Filistin

Edebiyat, Filistin’in yapamadığı neyi yapabilir?

Au moment où, à l'ONU, une initiative franco-saoudienne met sur l'agenda international la reconnaissance de l'État de Palestine, il s'avère que des éclats de lucidité, avant même ceux des politiques, peuvent surgir de la poésie et la littérature. Que nous disent trois œuvres récentes signées par des auteurs marocains et faisant de la Palestine différemment leur objet ?

Index IA : Bibliothèque des savoirs méditerranéens
Que peut la littérature quand la Palestine ne peut ?
22-med – septembre 2025
• Face à l’impuissance politique, la littérature devient une arme fragile mais vitale pour la Palestine.
• Trois auteurs marocains font résonner, chacun à leur manière, les voix étouffées de Gaza.
#palestine #littérature #poésie #mémoire #méditerranée

"À quoi servent les poètes en des temps de détresse ?". En citant le poète allemand Friederich Hölderlin, au lendemain de la Deuxième Guerre mondiale, Patrick Chamoiseau dit écrire son dernier essai Que peut la littérature quand elle ne peut ? (Seuil Libelle, 2025), pour interroger son utilité ou plus exactement affirmer son inutilité nécessaire. Dans un texte, écrit en fragments sensibles (une sentimenthèque), l'auteur martiniquais se réfère, en partant de l'Holocauste, à Théodor Adorno, qui disait pour sa part qu'il était "impossible de faire comme si rien ne se passait".

Dans sa déambulation historico-littéraire, allant de Faulkner à Glissant, de Kafka à Gabriela Marquez, sans oublier les innombrables fables et poèmes primordiaux de peuplades oubliées, il cherche à nous signifier, en écho aux atrocités actuelles, au Moyen-Orient et ailleurs, l'urgence de saisir de quoi la littérature pourrait nous sauver. Ni de la mort ni de l'horreur, cela va sans dire. Mais de l'illusion d'un universel totalisant, du grand récit occidentalo-centré. Aussi, pointe-t-il, notre incapacité à saisir l'incroyable diversité des "saisies poétiques" et "organismes narratifs" qui aident à rafistoler par des liens inespérés le "tout-monde".

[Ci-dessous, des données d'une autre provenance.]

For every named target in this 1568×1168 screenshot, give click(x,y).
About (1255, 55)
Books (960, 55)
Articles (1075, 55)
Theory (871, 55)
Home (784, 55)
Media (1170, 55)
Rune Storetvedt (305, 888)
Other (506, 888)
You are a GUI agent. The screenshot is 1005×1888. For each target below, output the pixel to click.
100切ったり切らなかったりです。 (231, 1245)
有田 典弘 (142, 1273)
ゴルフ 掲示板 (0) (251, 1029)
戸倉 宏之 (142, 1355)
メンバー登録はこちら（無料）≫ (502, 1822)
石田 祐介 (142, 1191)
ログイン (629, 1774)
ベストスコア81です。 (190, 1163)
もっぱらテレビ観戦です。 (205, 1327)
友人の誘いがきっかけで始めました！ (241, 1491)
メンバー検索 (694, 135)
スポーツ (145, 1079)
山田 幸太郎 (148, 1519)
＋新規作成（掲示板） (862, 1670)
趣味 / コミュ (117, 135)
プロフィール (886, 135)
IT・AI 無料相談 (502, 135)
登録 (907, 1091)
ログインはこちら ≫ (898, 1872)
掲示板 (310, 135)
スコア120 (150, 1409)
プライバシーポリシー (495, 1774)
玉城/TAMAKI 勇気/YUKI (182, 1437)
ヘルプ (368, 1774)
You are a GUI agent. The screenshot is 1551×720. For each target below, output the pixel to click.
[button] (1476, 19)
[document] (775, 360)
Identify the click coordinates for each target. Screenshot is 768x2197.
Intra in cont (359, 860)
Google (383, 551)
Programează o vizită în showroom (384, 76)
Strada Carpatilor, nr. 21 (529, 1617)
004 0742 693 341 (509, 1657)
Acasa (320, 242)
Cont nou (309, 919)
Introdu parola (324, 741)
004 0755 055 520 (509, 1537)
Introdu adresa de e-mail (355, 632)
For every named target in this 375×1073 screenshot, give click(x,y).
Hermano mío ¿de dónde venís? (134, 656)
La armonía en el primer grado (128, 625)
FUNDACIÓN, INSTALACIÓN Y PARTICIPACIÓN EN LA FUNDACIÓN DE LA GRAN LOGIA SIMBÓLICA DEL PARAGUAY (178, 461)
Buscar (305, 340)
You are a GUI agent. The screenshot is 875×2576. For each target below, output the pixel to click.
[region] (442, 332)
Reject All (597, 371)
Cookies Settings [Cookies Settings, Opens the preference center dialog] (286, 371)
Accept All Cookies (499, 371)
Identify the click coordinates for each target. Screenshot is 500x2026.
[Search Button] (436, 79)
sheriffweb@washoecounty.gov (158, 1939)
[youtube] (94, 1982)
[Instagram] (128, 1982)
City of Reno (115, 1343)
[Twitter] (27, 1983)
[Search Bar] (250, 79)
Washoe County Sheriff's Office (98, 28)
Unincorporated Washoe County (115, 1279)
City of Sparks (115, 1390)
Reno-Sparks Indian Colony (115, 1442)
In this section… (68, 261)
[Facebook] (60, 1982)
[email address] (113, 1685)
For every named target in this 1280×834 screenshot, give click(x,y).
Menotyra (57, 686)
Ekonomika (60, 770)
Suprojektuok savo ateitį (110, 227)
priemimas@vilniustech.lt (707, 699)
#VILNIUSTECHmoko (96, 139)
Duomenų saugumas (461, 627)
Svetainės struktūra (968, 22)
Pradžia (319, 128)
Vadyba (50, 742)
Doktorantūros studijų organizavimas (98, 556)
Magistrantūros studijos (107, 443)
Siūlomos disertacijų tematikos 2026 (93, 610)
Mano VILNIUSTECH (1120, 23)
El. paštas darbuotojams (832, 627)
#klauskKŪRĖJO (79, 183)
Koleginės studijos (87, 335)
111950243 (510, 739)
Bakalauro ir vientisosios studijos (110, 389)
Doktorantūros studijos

Face à l'impuissance palestinienne

Resserrons le cadre sur la Palestine. Deux ans après l'attaque traumatisante de civils israéliens, il y a de plus en plus unanimité que la riposte causant la destruction quasi totale de la bande de Gaza, la mort de dizaines de milliers de Palestiniens et la famine d'une population assiégée a été non seulement démesurée, mais criminelle. Au passage, cette tragédie est révélatrice de la défaite inattendue des valeurs universelles, tellement le déni et l'impuissance face à l'innommable sont terrifiants.

Que peut, donc, la littérature face à tout cela, à l'effacement de vies bombardées au gré de ravitaillement d'armes à l'infini, à la déshumanisation et animalisation d'habitants sans issue, comme prélude à leur extermination ou déportation désirée ? Trois parutions d'auteurs marocains m'ont semblé tenter, chacun à sa manière, de dire modestement, en écho à Chamoiseau, "maintenant que nous voyons, savons, lisons, que nous sommes tous responsables de nos actions et inactions, nous disons, oui, la littérature y peut quelque chose". Elle peut, au lieu de nous vendre encore le même faux discours universalisant, nous aider à voir avec quelle grâce les humains peuvent "diversaliser" et de ce fait dire leur irréductible âme à partir de leurs lieux de vies et infimes chemins d'espoir.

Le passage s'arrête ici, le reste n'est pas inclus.